Set task:
Retype the items without any changes, starting from the first line and ending with the line that contains "will [42, 117].", including that line.

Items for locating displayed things
= = = = = = =

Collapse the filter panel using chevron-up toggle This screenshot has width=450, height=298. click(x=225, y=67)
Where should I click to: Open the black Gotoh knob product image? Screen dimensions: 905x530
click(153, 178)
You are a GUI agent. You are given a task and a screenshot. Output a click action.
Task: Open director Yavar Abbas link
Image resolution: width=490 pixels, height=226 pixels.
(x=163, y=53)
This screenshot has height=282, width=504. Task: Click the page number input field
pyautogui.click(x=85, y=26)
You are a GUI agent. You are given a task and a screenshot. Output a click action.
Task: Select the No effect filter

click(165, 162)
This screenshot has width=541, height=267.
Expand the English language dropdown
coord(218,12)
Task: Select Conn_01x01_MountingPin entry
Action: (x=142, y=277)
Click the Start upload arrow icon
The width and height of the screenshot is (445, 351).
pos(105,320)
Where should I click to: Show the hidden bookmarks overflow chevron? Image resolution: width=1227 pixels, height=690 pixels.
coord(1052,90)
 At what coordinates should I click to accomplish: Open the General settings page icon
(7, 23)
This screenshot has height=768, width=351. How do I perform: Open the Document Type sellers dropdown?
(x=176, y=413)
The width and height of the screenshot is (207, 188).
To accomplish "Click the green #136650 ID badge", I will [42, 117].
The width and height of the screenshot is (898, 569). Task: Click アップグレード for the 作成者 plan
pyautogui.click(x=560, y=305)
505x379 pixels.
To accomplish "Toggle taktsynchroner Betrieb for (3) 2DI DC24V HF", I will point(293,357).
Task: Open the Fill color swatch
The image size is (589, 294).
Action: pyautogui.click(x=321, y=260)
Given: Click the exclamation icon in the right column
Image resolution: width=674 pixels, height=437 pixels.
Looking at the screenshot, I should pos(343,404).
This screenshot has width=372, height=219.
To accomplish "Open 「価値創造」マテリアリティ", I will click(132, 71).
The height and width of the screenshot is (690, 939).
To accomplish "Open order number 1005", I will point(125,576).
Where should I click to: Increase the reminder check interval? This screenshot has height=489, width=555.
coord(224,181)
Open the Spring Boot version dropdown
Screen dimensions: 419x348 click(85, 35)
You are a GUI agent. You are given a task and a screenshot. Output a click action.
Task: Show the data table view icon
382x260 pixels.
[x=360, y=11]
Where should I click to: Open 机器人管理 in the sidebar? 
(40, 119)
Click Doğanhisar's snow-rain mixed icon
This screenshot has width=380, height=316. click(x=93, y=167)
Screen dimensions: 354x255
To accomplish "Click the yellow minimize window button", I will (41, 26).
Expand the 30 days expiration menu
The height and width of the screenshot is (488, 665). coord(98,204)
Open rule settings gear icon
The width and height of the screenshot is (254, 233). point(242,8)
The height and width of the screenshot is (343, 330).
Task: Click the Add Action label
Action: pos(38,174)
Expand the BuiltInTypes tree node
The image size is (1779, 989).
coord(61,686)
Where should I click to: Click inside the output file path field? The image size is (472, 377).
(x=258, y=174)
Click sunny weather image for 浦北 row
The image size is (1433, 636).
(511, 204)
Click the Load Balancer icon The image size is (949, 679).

= = = = = = =

Exercise answer:
Collapse the filter panel using chevron-up toggle This screenshot has width=450, height=298. click(x=225, y=67)
Where should I click to: Open the black Gotoh knob product image? Screen dimensions: 905x530
click(153, 178)
You are a GUI agent. You are given a task and a screenshot. Output a click action.
Task: Open director Yavar Abbas link
Image resolution: width=490 pixels, height=226 pixels.
(x=163, y=53)
This screenshot has height=282, width=504. Task: Click the page number input field
pyautogui.click(x=85, y=26)
You are a GUI agent. You are given a task and a screenshot. Output a click action.
Task: Select the No effect filter

click(165, 162)
This screenshot has width=541, height=267.
Expand the English language dropdown
coord(218,12)
Task: Select Conn_01x01_MountingPin entry
Action: (x=142, y=277)
Click the Start upload arrow icon
The width and height of the screenshot is (445, 351).
pos(105,320)
Where should I click to: Show the hidden bookmarks overflow chevron? Image resolution: width=1227 pixels, height=690 pixels.
coord(1052,90)
 At what coordinates should I click to accomplish: Open the General settings page icon
(7, 23)
This screenshot has height=768, width=351. How do I perform: Open the Document Type sellers dropdown?
(x=176, y=413)
The width and height of the screenshot is (207, 188).
To accomplish "Click the green #136650 ID badge", I will [42, 117].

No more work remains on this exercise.